Source passage:

Dynamic Technology at the Festival: How Brain Power Can Drive an Earthmover


Moving or shifting objects using only the power of the mind is a phenomenon that has emanated from the realm of parapsychology in which a preoccupation with so-called telekinesis reflects a fascination with people who exude spiritistic powers. But there has never been proof of these supernatural forces, so there’s not the slightest scientific basis for them. Nevertheless, for centuries now, humankind’s interest in going beyond our motor skills has been undiminished. And in fact, the latest research results nurture the presumption that, in the foreseeable future, it will indeed be possible to harness the power of thoughts to move things.

The use of technology to enhance inborn human capabilities has already achieved astounding results in the medical field. For instance, quadriplegics can express their thoughts by employing eye tracking to formulate messages. This technology, which was originally used in the advertising industry to analyze consumers’ shopping behavior, enables quadriplegics to literally write by glancing. Now, Ars Electronica has launched a collective effort of four of the institution’s divisions—Futurelab, Solutions, Festival and Center—to bring to fruition humanity’s age-old dream of moving objects by merely thinking about them or looking at them. And visitors to the Ars Electronica Festival will not only be able to marvel at this phenomenon; festivalgoers themselves will be able to actually take command of an earthmover with their eye movements and mental powers. And keep in mind: by no means is this a bunch of hocus-pocus; it entails the application of solid scientific findings. We discussed this project with Erika Mondria, director of the Ars Electronica Center’s Brainlab and herself a researcher. And we also interviewed Ali Nikrang, Senior Researcher & Artist at the Ars Electronica Futurelab.

Input data:
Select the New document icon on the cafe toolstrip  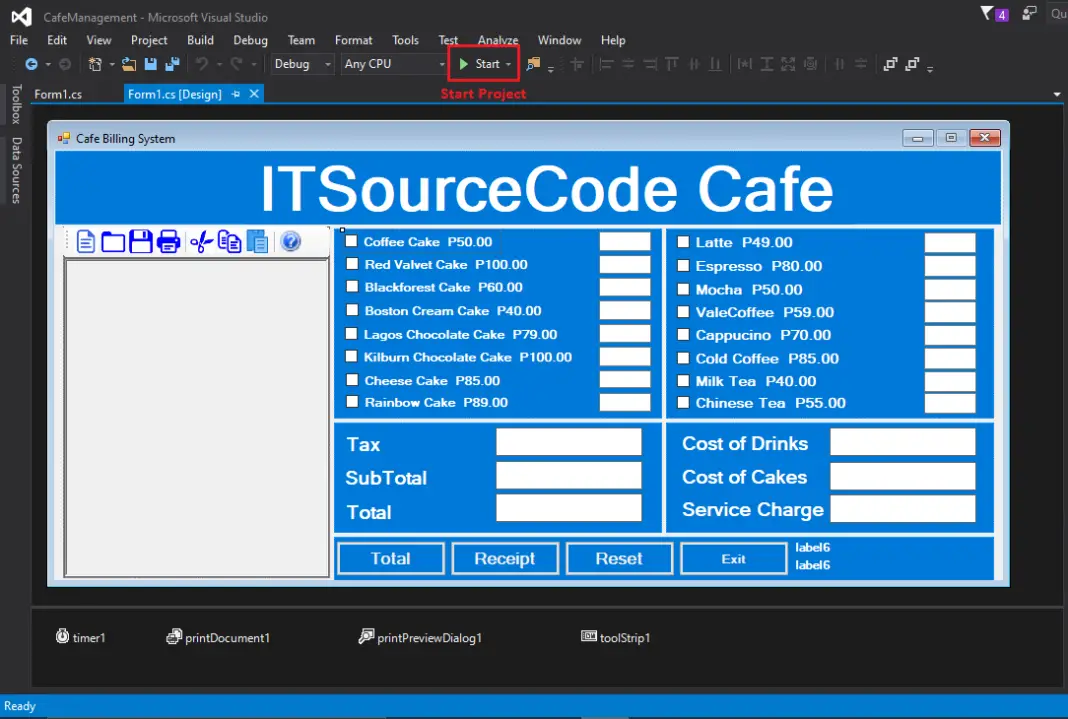pyautogui.click(x=86, y=240)
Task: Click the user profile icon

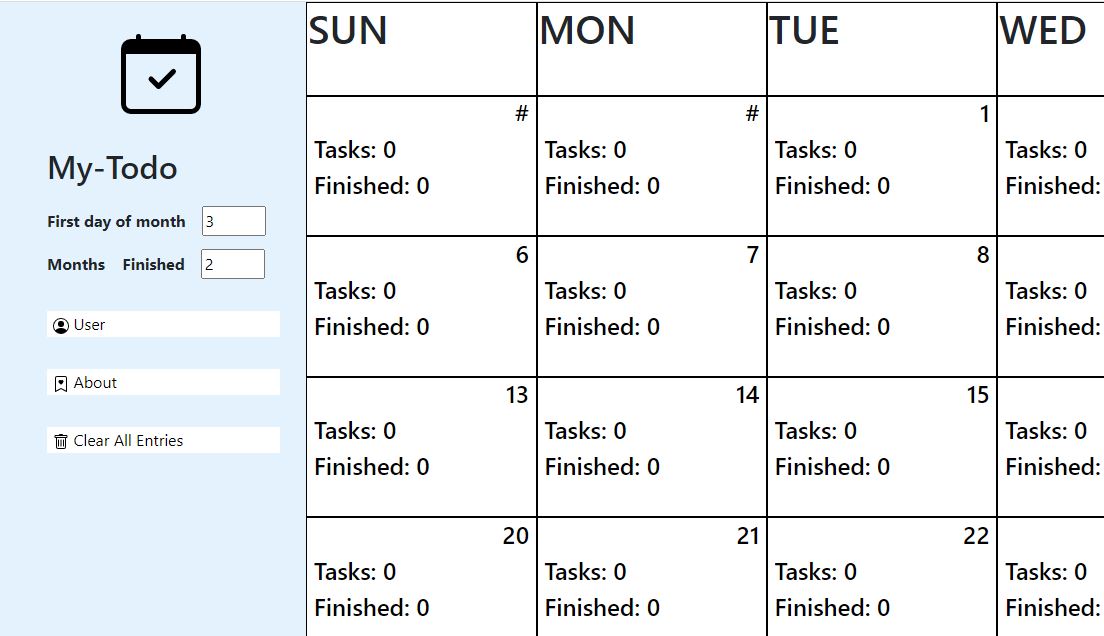Action: [61, 325]
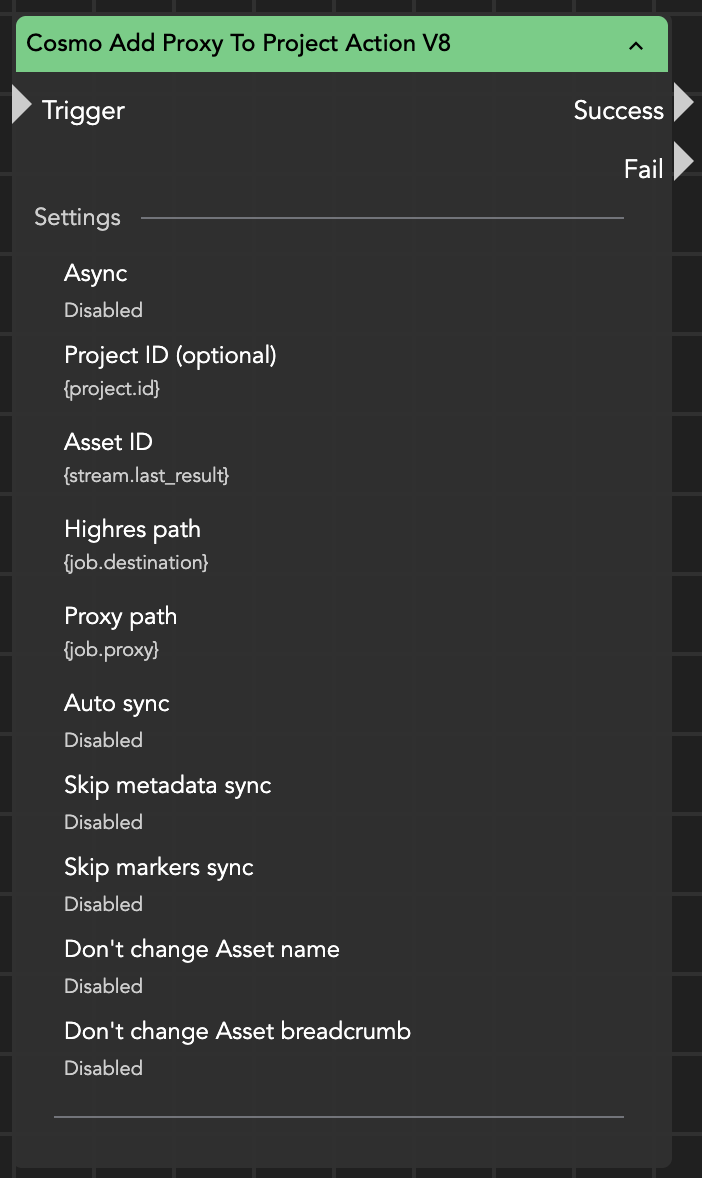Image resolution: width=702 pixels, height=1178 pixels.
Task: Toggle the Async setting's Disabled value
Action: 103,310
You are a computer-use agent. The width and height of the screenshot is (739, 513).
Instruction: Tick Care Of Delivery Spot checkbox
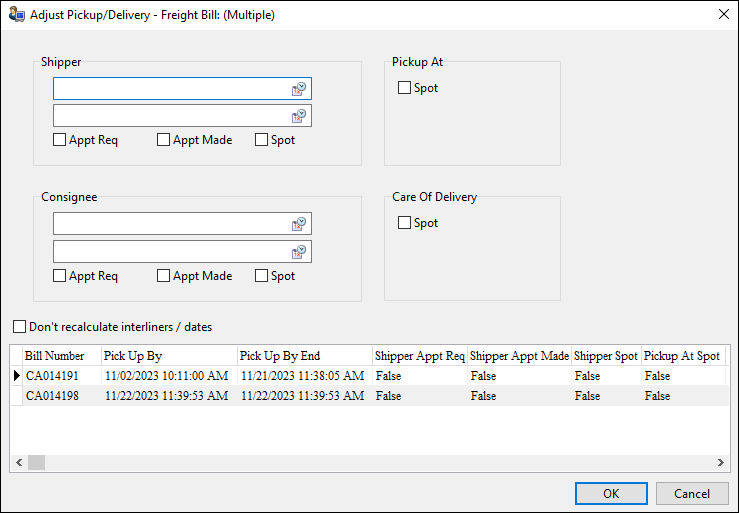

Task details: Transcribe the part of the earthmover article starting with "Dynamic Technology at" and going on through "to move things.".

Response box:
Dynamic Technology at the Festival: How Brain Power Can Drive an Earthmover


Moving or shifting objects using only the power of the mind is a phenomenon that has emanated from the realm of parapsychology in which a preoccupation with so-called telekinesis reflects a fascination with people who exude spiritistic powers. But there has never been proof of these supernatural forces, so there’s not the slightest scientific basis for them. Nevertheless, for centuries now, humankind’s interest in going beyond our motor skills has been undiminished. And in fact, the latest research results nurture the presumption that, in the foreseeable future, it will indeed be possible to harness the power of thoughts to move things.